All this is sacrilegious! Yet they heed
No word, and like a river in the spring
They flood the country, sweeping everything
Before them! 'Twas not many snows ago
They said that we might hunt our buffalo
In this our land forever. Now they come
To break that promise. Shall we cower, dumb?
Or shall we say: " First kill us — here we stand!" "
He paused; then stooping to the mother-land,
He scraped a bit of dust and tossed it high.
Against the hollow everlasting sky
All watched it drifting, sifting back again
In utter silence. " So it is with men, "
Said Sitting Bull, his voice now low and tense;
" What better time, my friends, for going hence
Than when we have so many foes to kill? "
He ceased. As though they heard him speaking still,
The people listened; for he had a way
That seemed to mean much more than he could say
And over all the village cast a spell.
At length some warrior uttered in a yell
The common hate. 'Twas like the lean blue flash
That stabs a sultry hush before the crash
Of heaven-rending thunder and the loud
Assault of winds. Then fury took the crowd
And set it howling with the lust to slay.

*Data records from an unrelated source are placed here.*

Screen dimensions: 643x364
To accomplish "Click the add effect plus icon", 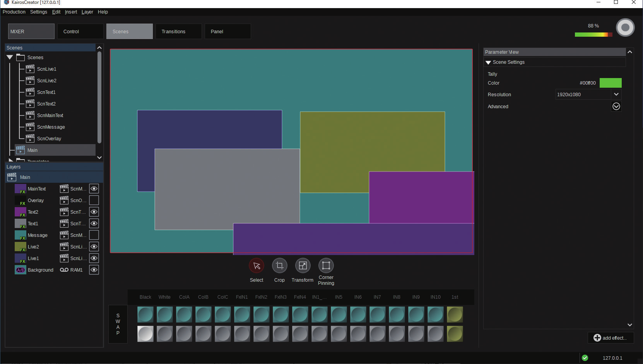I will click(x=597, y=338).
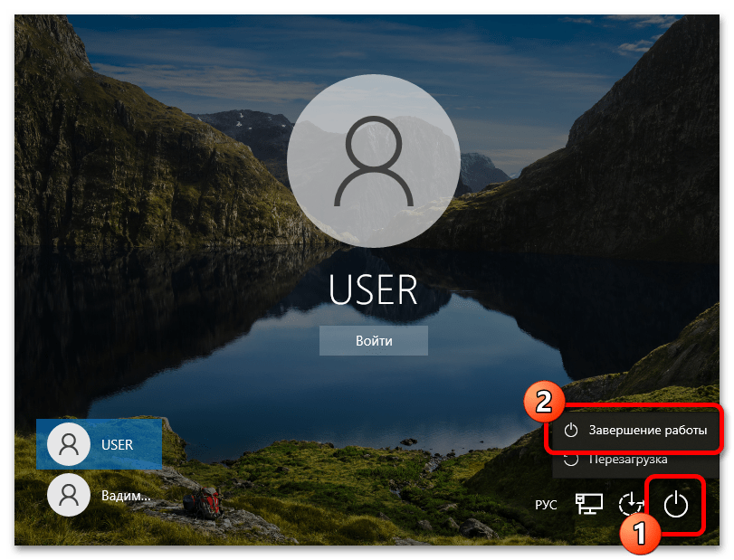Click the power button icon
734x560 pixels.
pyautogui.click(x=676, y=505)
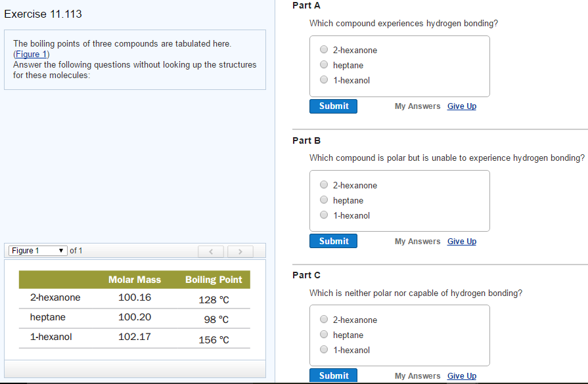
Task: Go to the previous figure arrow
Action: pos(212,251)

The councillors were heard no more that day;
And from the moony hilltops all night long
The wolves gave answer to the battle-song,
And saw their valley hunting-grounds aflare
With roaring fires, and frenzied shadows there
That leaped and sang as wolves do, yet were men.

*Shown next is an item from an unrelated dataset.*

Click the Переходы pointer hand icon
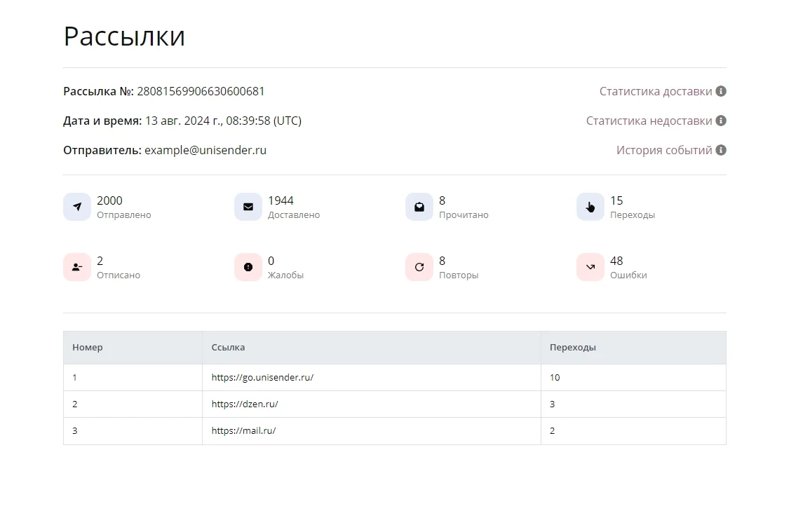Viewport: 810px width, 532px height. coord(590,207)
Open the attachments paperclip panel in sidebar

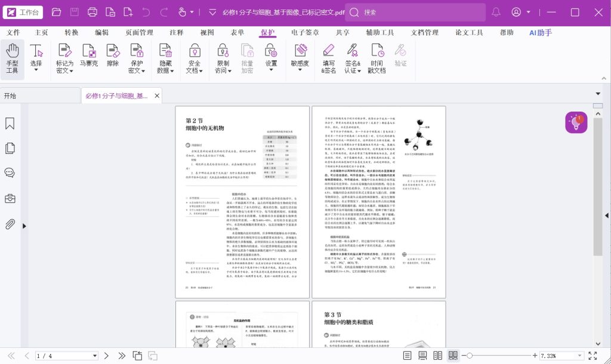[x=10, y=224]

On Powder River. 'Twas the brooding time,
With nights of starlight glinting on the rime
That cured the curly grass for winter feed,
And days of blue and gold when scarce a reed
Might stir along the runnels, lean with drouth,
Some few belated cranes were going south,
And any hour the blizzard wind might bawl;
But still the tawny fingers of the Fall,
Lay whist upon the maw of Winter.
Thrice
The moon had been a melting boat of ice
Among the burning breakers of the west,
Since Red Cloud, bitter-hearted, topped the crest
Above the Fort and took the homeward track,
The Bad Face Ogalalas at his back
And some few Brules. Silently he rode,
And they who saw him bent as with a load
Of all the tribal sorrow that should be,
Pursued the trail as silently as he —
A fateful silence, boding little good.
Beyond the mouth of Bitter Cottonwood
They travelled; onward through the winding halls
Where Platte is darkened; and the listening walls
Heard naught of laughter — heard the ponies blow,
The rawhide creak upon the bent travaux,
The lodge-poles skid and slidder in the sand.
Nor yet beyond amid the meadowland
Was any joy; nor did the children play,
Despite the countless wooers by the way —
Wild larkspur, tulip, bindweed, prairie pea.

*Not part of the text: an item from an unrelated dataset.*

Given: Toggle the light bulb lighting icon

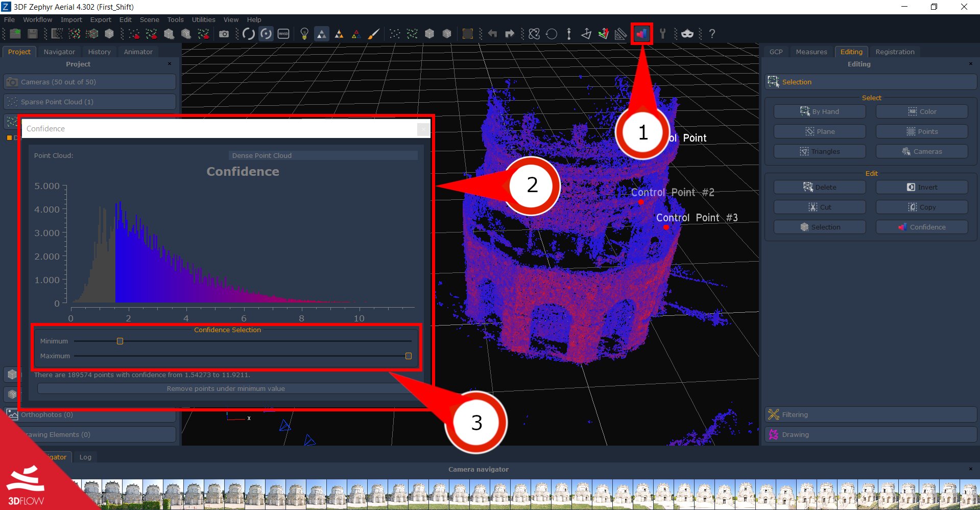Looking at the screenshot, I should pyautogui.click(x=304, y=34).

The shadow of a thing that was to be
Fell on them too, though what they could not tell.
Still on, beyond the Horseshoe and La Prele,
They toiled up Sage Creek where the prickly pear
Bloomed gaudily about the camp. And there
The Cheyenne, Black Horse, riding from the south,
Came dashing up with sugar in his mouth
To spew on bitter moods. " Come back, " he whined;
" Our good white brothers call you, being kind
And having many gifts to give to those
Who hear them. " But the braves unstrung their bows
And beat him from the village, counting coup ,
While angry squaws reviled the traitor too,
And youngsters dogged him, aping what he said.
Across the barren Cheyenne watershed
Their ponies panted, where the sage brush roots
Bit deep to live. They saw the Pumpkin Buttes
From Dry Fork. Then the Powder led them down
A day past Lodge Pole Creek.
Here Red Cloud's town,
With water near and grass enough, now stood
Amid a valley strewn with scrubby wood;
And idling in the lazy autumn air
The lodge-smoke rose. The only idler there!
For all day long the braves applied their hate
To scraping dogwood switches smooth and straight
For battle-arrows; and the teeth that bit
The gnarly shaft, put venom into it
Against the day the snarling shaft should bite.
Unceasingly from morning until night
The squaws toiled that their fighting men might eat,
Nor be less brave because of freezing feet.
By hundreds they were stitching rawhide soles
To buckskin uppers. Many drying-poles
Creaked with the recent hunt; and bladders, packed
With suet, fruit and flesh, were being stacked
For hungers whetted by the driving snow.
Fresh robes were tanning in the autumn glow
For warriors camping fireless in the cold.
And noisily the mimic battles rolled
Among the little children, grim in play.
The village had been growing day by day
Since Red Cloud sent a pipe to plead his cause
Among the far-flung Tetons. Hunk'papas',
Unhurried by the fear of any foe,
Were making winter meat along Moreau
The day the summons came to gird their loins.
The Sans Arcs, roving where the Belle Fourche joins
The Big Cheyenne, had smoked the proffered pipe
When grapes were good and plums were getting ripe.
Amid the Niobrara meadowlands
And up the White, the scattered Brule bands,
That scorned the talk at Laramie, had heard.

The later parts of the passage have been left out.